Data entries:

+---+

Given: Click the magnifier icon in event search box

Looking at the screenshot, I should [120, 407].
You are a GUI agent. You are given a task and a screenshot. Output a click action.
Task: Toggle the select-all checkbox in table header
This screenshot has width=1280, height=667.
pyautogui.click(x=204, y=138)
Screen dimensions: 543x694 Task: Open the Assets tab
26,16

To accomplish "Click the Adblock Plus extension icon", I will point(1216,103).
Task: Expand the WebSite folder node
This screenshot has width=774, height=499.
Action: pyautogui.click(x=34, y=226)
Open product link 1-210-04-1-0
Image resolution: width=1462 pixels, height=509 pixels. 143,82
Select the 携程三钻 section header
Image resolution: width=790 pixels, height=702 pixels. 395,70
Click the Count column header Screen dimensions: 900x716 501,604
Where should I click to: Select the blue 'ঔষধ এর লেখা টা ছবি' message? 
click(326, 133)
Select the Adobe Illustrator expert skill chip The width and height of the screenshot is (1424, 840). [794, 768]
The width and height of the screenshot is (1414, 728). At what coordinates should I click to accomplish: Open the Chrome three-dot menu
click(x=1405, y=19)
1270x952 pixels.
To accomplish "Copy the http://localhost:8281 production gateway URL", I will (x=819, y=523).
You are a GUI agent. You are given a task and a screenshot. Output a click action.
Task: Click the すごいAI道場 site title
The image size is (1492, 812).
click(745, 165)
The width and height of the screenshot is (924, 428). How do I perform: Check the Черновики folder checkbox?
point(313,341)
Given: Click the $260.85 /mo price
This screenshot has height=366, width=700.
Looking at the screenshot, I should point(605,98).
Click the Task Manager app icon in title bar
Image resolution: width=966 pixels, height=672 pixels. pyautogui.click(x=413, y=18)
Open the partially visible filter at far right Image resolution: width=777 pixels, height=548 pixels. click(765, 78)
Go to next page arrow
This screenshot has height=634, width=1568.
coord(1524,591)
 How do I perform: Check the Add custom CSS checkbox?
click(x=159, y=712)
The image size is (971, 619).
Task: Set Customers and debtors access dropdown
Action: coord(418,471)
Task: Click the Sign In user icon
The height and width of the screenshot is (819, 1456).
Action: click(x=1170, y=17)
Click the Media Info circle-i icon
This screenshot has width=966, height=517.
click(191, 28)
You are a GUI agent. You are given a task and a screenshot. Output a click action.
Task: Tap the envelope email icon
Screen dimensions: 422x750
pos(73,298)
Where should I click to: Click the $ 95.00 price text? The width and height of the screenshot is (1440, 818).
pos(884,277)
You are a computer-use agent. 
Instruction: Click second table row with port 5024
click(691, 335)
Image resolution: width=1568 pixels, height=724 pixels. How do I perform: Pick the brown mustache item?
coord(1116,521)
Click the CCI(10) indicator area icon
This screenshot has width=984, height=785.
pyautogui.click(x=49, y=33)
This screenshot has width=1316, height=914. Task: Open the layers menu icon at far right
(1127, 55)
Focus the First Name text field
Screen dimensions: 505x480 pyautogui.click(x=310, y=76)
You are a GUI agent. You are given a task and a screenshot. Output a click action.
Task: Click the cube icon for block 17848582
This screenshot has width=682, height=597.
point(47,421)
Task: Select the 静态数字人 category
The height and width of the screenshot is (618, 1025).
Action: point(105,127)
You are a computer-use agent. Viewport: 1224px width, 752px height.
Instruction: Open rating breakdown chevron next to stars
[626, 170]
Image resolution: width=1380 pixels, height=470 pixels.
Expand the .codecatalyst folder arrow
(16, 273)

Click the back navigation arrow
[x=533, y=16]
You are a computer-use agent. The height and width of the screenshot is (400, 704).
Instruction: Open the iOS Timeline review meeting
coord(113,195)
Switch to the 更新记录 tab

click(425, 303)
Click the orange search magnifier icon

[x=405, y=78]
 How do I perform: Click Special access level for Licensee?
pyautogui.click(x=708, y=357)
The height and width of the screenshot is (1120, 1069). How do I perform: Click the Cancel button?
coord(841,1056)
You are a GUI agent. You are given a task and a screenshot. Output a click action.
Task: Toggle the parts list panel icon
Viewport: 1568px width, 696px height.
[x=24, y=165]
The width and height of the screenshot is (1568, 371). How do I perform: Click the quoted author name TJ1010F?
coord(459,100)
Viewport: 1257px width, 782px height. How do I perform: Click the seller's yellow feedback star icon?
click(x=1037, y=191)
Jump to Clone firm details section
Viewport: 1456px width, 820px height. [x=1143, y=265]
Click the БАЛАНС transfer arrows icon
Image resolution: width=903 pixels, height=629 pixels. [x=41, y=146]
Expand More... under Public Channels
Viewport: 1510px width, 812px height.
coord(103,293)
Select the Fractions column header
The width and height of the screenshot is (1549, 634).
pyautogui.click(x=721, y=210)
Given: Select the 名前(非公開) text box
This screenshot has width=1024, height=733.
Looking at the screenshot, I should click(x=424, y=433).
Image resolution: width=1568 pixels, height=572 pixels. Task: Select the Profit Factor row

+---+

Work to complete — Rewrite the entries from the line with "1270x952 pixels." up to and including the line with "click(745, 165)", renaming "production gateway" to "staging gateway" and leaving everything else unchanged.

Result for this task —
1270x952 pixels.
To accomplish "Copy the http://localhost:8281 staging gateway URL", I will (x=819, y=523).
You are a GUI agent. You are given a task and a screenshot. Output a click action.
Task: Click the すごいAI道場 site title
The image size is (1492, 812).
click(745, 165)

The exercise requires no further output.